I'm looking to reproduce \begin{align} \partial_{j_m,j_n}\bigg|_{\bf{j}=0}\exp\left(\frac12\bf{j}^\top\bf{B}\bf{j}\right) = B_{mn} \end{align} where $B_{mn}=B_{nm}$ is a real, symmetric, positive-definite $N\times N$ matrix. I have tried the following, and I know this is incorrect due to the surplus of indices. \begin{align} \partial_{j_m,j_n}\bigg|_{\bf{j}=0}\exp\left(\frac12j_mB_{mn}j_n\right) &= \left[\partial_{j_m} \frac12B_{mn}j_m\exp\left(\frac12j_mB_{mn}j_n\right)\right]_{\bf{j}=0} \\ &= \left[\frac12B_{mn}\exp\left(\frac12j_mB_{mn}j_n\right) + \frac14B_{mn}j_mB_{mn}j_n\exp\left(\frac12j_mB_{mn}j_n\right)\right]_{\bf{j}=0} \\ &= \frac12B_{mn} \end{align}

I'm naively working with the indices it seems. Can someone clarify my mistakes?

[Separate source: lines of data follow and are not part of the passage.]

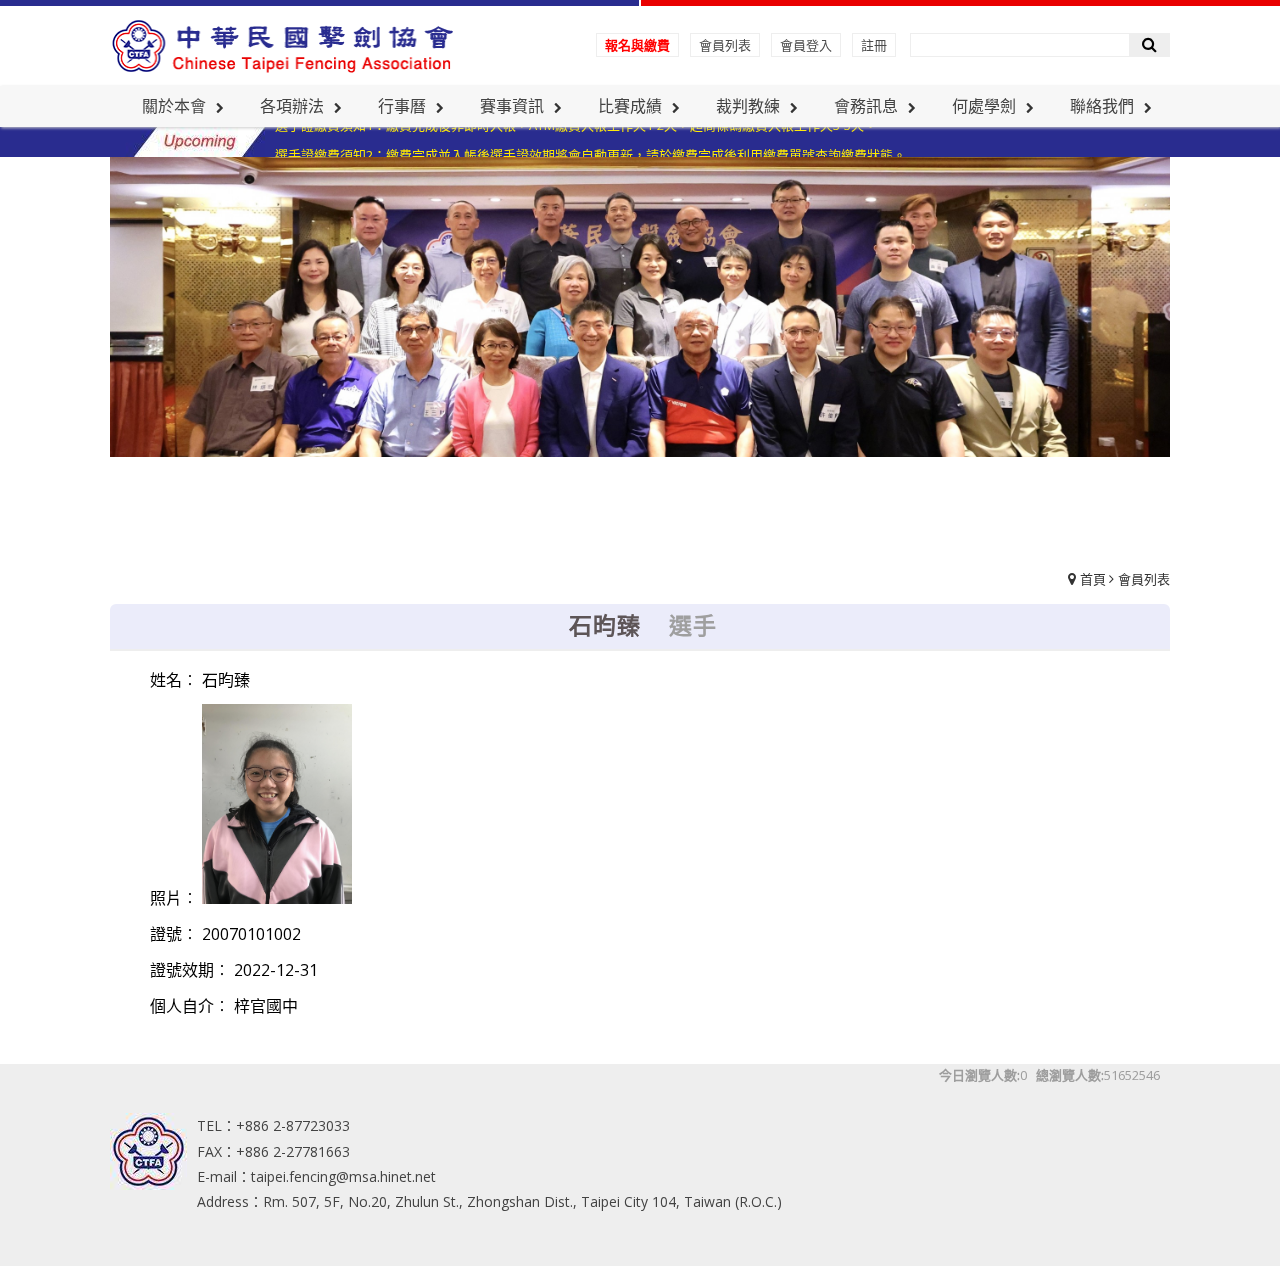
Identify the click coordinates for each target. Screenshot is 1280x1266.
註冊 (874, 45)
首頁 (1093, 579)
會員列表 (725, 45)
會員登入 (806, 45)
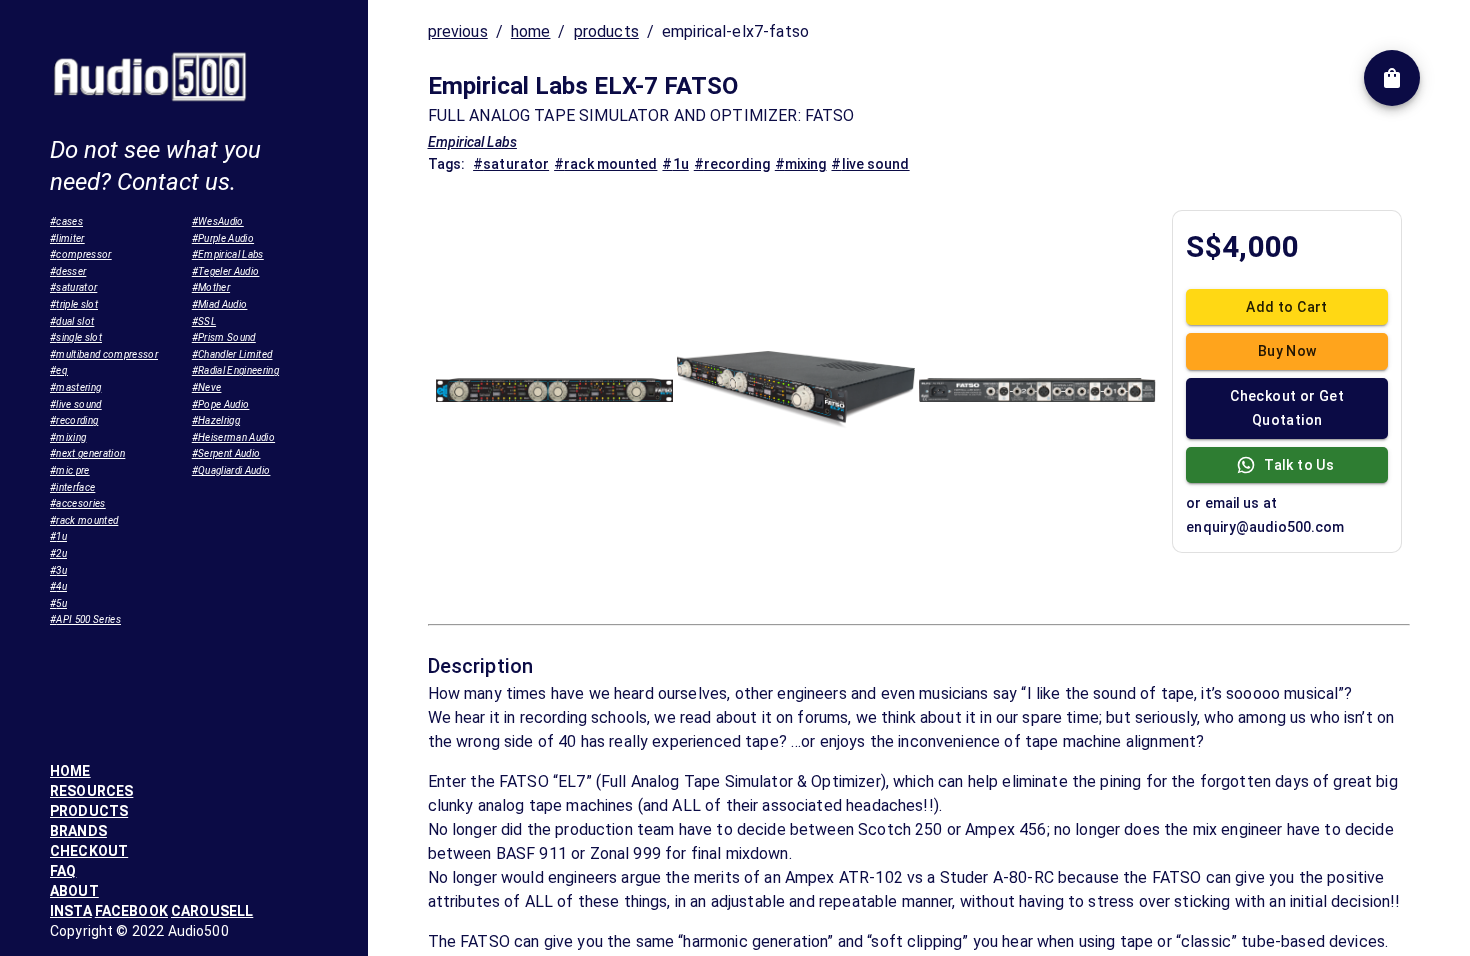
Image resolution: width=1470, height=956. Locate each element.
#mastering (75, 387)
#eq (59, 370)
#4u (58, 586)
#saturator (73, 287)
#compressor (81, 254)
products (606, 31)
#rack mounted (84, 520)
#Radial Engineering (235, 370)
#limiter (67, 238)
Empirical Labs (472, 142)
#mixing (68, 437)
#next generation (87, 453)
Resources (91, 791)
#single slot (76, 337)
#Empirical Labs (228, 254)
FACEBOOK (131, 911)
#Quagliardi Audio (231, 470)
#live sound (76, 404)
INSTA (71, 911)
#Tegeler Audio (226, 271)
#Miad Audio (220, 304)
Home (70, 771)
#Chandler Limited (232, 354)
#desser (68, 271)
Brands (78, 831)
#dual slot (72, 321)
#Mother (211, 287)
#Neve (207, 387)
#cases (66, 221)
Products (89, 811)
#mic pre (70, 470)
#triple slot (74, 304)
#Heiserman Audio (233, 437)
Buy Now (1287, 351)
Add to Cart (1286, 307)
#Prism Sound (224, 337)
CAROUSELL (212, 911)
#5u (58, 603)
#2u (58, 553)
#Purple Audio (223, 238)
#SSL (204, 321)
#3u (58, 570)
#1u (58, 536)
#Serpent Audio (226, 453)
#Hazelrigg (216, 420)
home (531, 31)
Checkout (89, 851)
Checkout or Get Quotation (1287, 408)
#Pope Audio (221, 404)
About (74, 891)
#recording (74, 420)
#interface (72, 487)
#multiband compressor (104, 354)
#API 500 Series (85, 619)
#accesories (78, 503)
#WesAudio (218, 221)
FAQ (63, 871)
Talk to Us (1299, 465)
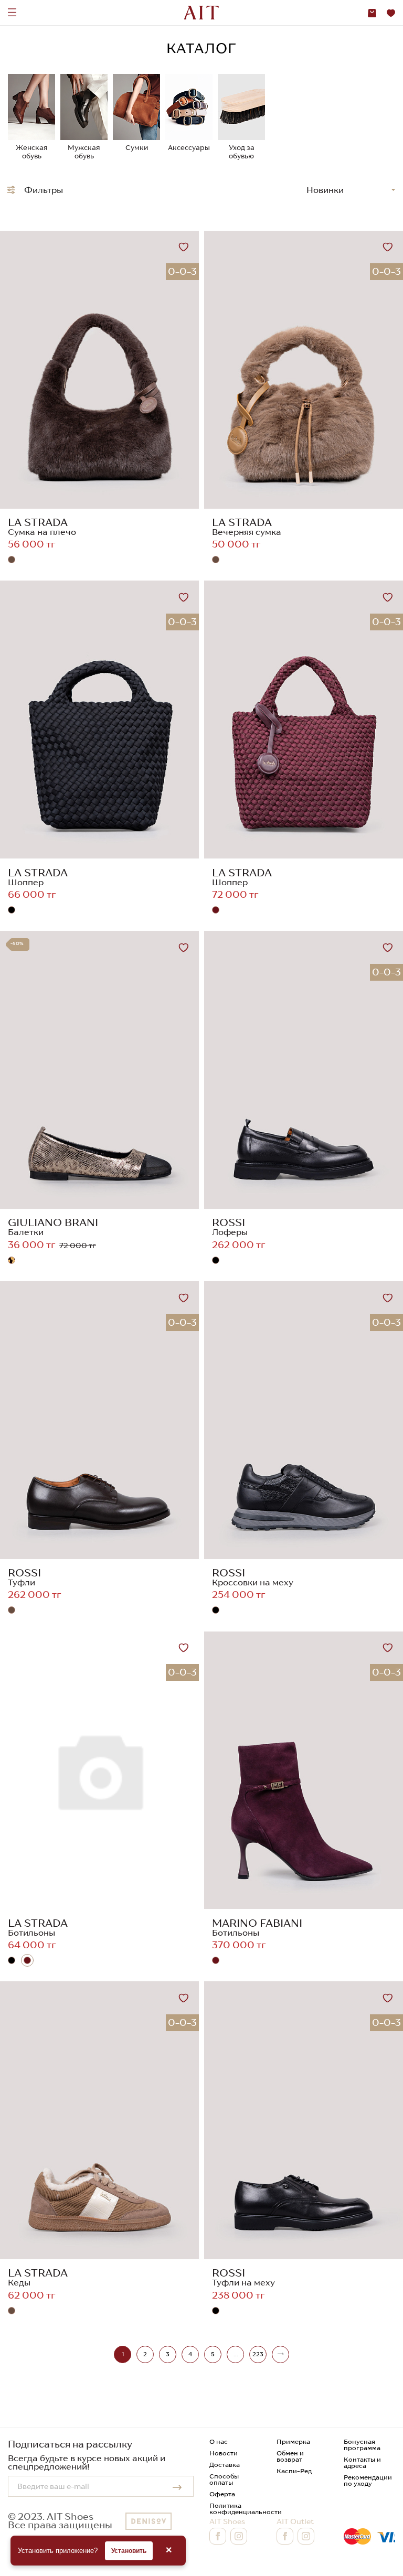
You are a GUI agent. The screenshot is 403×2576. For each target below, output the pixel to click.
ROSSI (228, 1222)
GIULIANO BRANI (53, 1222)
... (236, 2354)
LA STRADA (38, 522)
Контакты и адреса (362, 2462)
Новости (223, 2453)
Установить (128, 2550)
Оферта (222, 2494)
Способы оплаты (224, 2479)
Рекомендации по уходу (368, 2480)
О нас (218, 2441)
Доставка (224, 2464)
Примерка (293, 2441)
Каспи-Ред (294, 2471)
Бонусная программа (362, 2445)
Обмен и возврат (290, 2456)
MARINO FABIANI (257, 1923)
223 (257, 2354)
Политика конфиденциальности (245, 2509)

(PS. Please edit the title to something more descriptive if you can think of something.)

With Jiaqi Li's answer, I think I've understood how to go about this: \begin{align} \partial_{j_m,j_n}\exp\left(\frac12j_rB_{rs}j_s\right) &= \frac12\partial_{j_m}\left[\left(B_{ns}j_s+j_rB_{rn}\right)\exp\left(\frac12j_rB_{rs}j_s\right) \right] \\ &= \frac12\left[\left(B_{nm}+B_{mn}\right)\exp\left(\frac12j_rB_{rs}j_s\right) \\ \qquad\qquad\qquad\qquad+ \frac12\left(B_{ns}j_s+j_rB_{rn}\right)\left(B_{ms}j_s+j_rB_{rm}\right)\exp\left(\frac12j_rB_{rs}j_s\right) \right] \\ \end{align}

This appears to evaluate to the desired result for $\bf{B}$ symemtric. The two major mistakes were the initial usage of the same indices inside the exponential and forgetting that $\frac{\partial x_i}{\partial x_j} = \delta_{ij}$.

Answer 1

Using doubled index sum notation the result is straightforward. $$ \left.\frac{\partial}{\partial x_m}\frac{\partial}{\partial x_n} e^{\frac12 x_iB_{ij}x_j}\right|_{x=0}\\ =\left.\frac{\partial}{\partial x_m} \frac 12 (B_{nq}x_q+x_pB_{pn})e^{\frac12 x_iB_{ij}x_j}\right|_{x=0}\\ =\left.(\frac 12 (B_{nm}+B_{mn})+\frac 14 (B_{nq'}x_{q'}+x_{p'}B_{p'n})(B_{mq''}x_{q''}+x_{p''} B_{p''m}))e^{\frac12 x_iB_{ij}x_j}\right|_{x=0}\\ =\frac 12 (B_{nm}+B_{mn})\\ $$ The given result holds when $B$ is symmetric.

Answer 2

The way you work with indices are incorrect. It should be $$\partial_{j_m,j_n}\bigg|_{\mathbf{j=0}}\exp\left(\frac12\bf{j}^\top\bf{B}\bf{j}\right)=\partial_{j_m,j_n}\bigg|_{\mathbf{j=0}}\exp\left(\frac12j_rB_{rs}j_s\right)$$ since when a index appears twice, it means summation over all possible values. See the wikipedia page Einstein notation. So in the $\exp()$ function, you use indices to imply summation. But when taking the partial derivative, you don't want summation over all possible values for $m,n$. Therefore, you need to use different indices for the summation and the partial derivative.